Define Python function in Julia file... with package imports

Thanks to PythonCall.jl, Python functions can be defined in Julia files like so:

julia> using PythonCall

julia> @pyexec """
       def fib(n):
           a, b = 0, 1
           for i in range(n):
               a, b = b, a+b
           return a
       """ => fib
Python: <function fib at 0x7fc57dbf9940>

julia> fib(10)
Python: 55

But for some reason it fails with package imports. Note that numpy is indeed present in the environment, as evidenced by the print statement:

julia> @pyexec """
       import numpy as np
       def mysum(x):
           return np.sum(x)
       """ => mysum
<module 'numpy' from '[...]/.CondaPkg/env/lib/python3.11/site-packages/numpy/'>
Python: <function mysum at 0x7fc57dbf96c0>

julia> mysum([1, 2])
ERROR: Python: NameError: name 'np' is not defined
Python stacktrace:
 [1] mysum
   @ /home/guillaume/Work/GitHub/Julia/Sandbox/pythoncall_jax.jl:38:4
 [1] pythrow()
   @ PythonCall ~/.julia/packages/PythonCall/wXfah/src/err.jl:94
 [2] errcheck
   @ ~/.julia/packages/PythonCall/wXfah/src/err.jl:10 [inlined]
 [3] pycallargs
   @ ~/.julia/packages/PythonCall/wXfah/src/abstract/object.jl:210 [inlined]
 [4] pycall(f::Py, args::Vector{Int64}; kwargs::@Kwargs{})
   @ PythonCall ~/.julia/packages/PythonCall/wXfah/src/abstract/object.jl:228
 [5] pycall
   @ PythonCall ~/.julia/packages/PythonCall/wXfah/src/abstract/object.jl:218 [inlined]
 [6] (::Py)(args::Vector{Int64})
   @ PythonCall ~/.julia/packages/PythonCall/wXfah/src/Py.jl:341
 [7] top-level scope
   @ ~/Work/GitHub/Julia/Sandbox/pythoncall_jax.jl:45

@cjdoris any clue about this one?

See earlier post where @hubert had asked the same question at the end:

Ok. So. @pyexec and @pyeval work in a local scope, but this scope only exists while the code is being executed, it is not captured by any functions you define - this just seems to be how exec works in python.
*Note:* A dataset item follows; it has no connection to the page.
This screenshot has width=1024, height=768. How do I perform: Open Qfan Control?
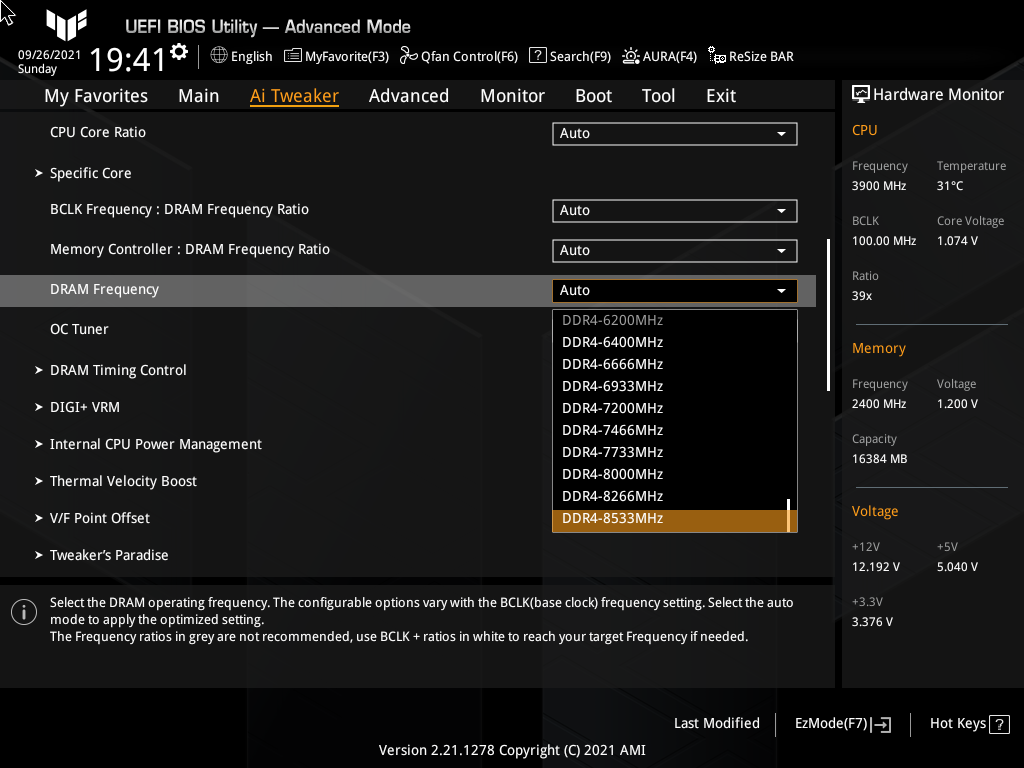458,56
It’s not just imports that it affects, it’s all variables outside of the function scope. This includes the function itself so you can’t define recursive functions like this either.
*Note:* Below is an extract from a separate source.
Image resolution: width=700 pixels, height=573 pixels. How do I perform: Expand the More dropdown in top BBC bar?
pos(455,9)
One solution is to define the things you need to capture as globals. In your case you can put global np at the top. This is probably what most people want to do.
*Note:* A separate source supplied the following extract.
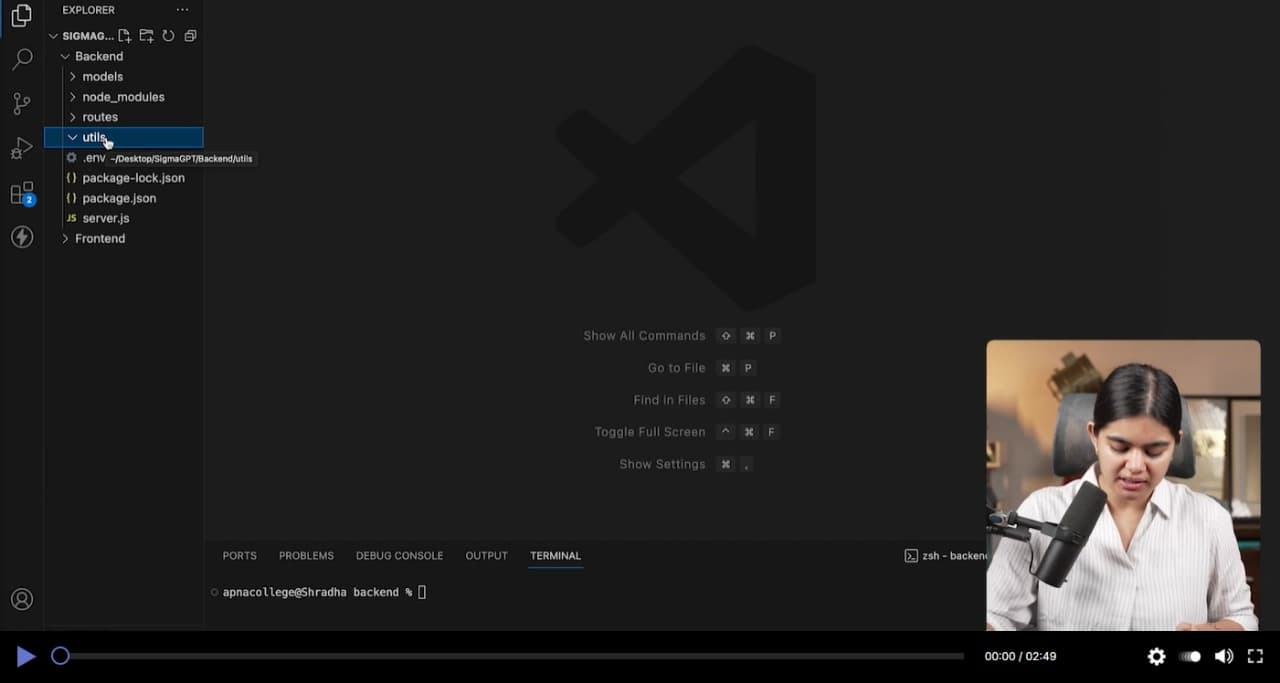1280x683 pixels.
Task: Mute the video volume
Action: pos(1223,656)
Another solution (if you really need to avoid polluting global scope) is to put it all inside another function, which creates a new scope that can be captured, like:

@pyexec """
def makemysum():
    import numpy as np
    return mysum
mysum = makemysum()

It’s not glamorous but it works.

Note: When I say “global scope”, I’m referring to a Python scope which is unique to whichever Julia module you are running in, so it’s not truly global. You don’t need to worry about code from outside your module interfering with Python’s global scope.